Can you copy, word for word, the entries from the line containing "Where should I" up to and including the last line of the entries, leaving the pictures out?

[START OF Given information]

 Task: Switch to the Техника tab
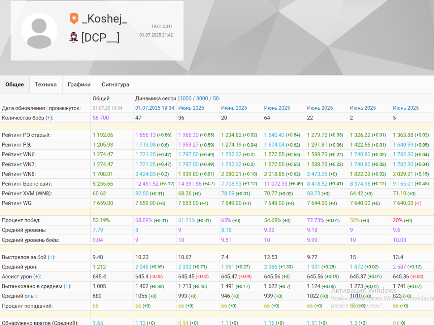[x=46, y=84]
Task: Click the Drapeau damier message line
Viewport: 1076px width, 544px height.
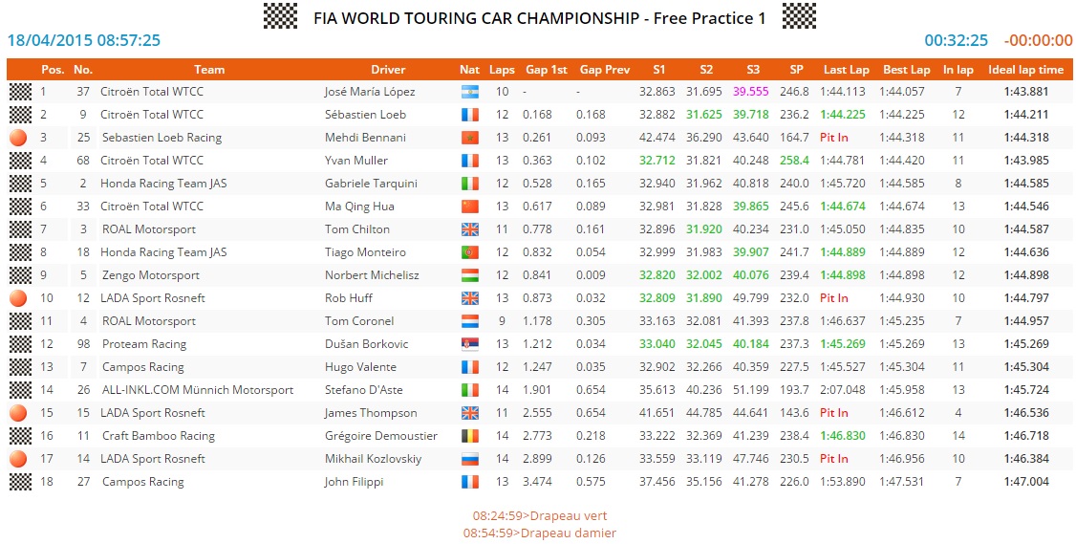Action: coord(540,533)
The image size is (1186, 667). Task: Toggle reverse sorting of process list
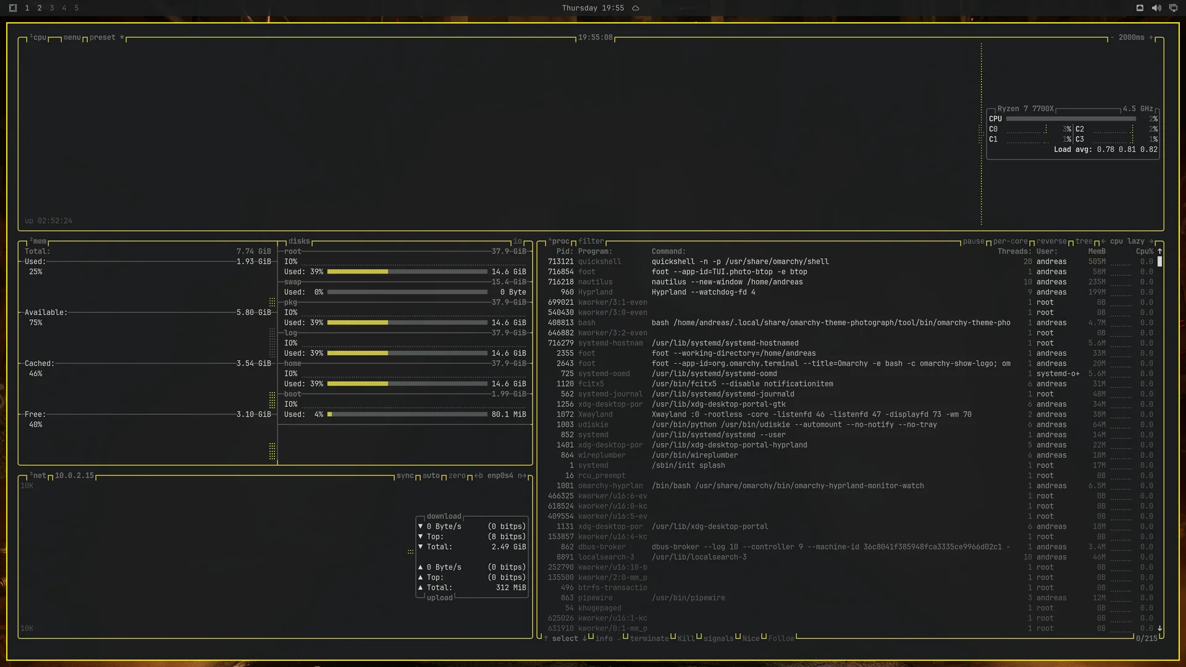(x=1051, y=241)
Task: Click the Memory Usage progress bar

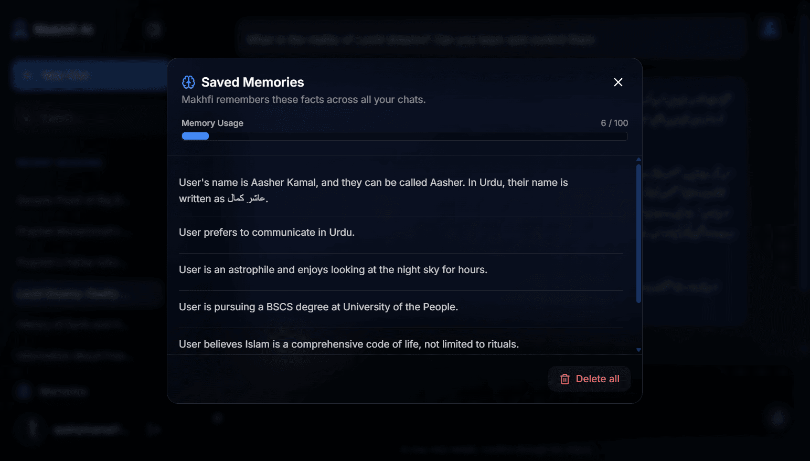Action: (404, 136)
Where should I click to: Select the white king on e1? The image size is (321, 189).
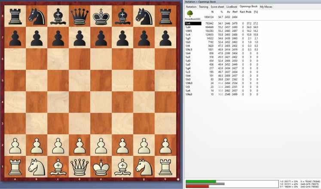point(101,166)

[END OF Given information]

• _Written answer_:
Where should I click to: Select the white king on e1? The image size is (321, 189).
point(101,166)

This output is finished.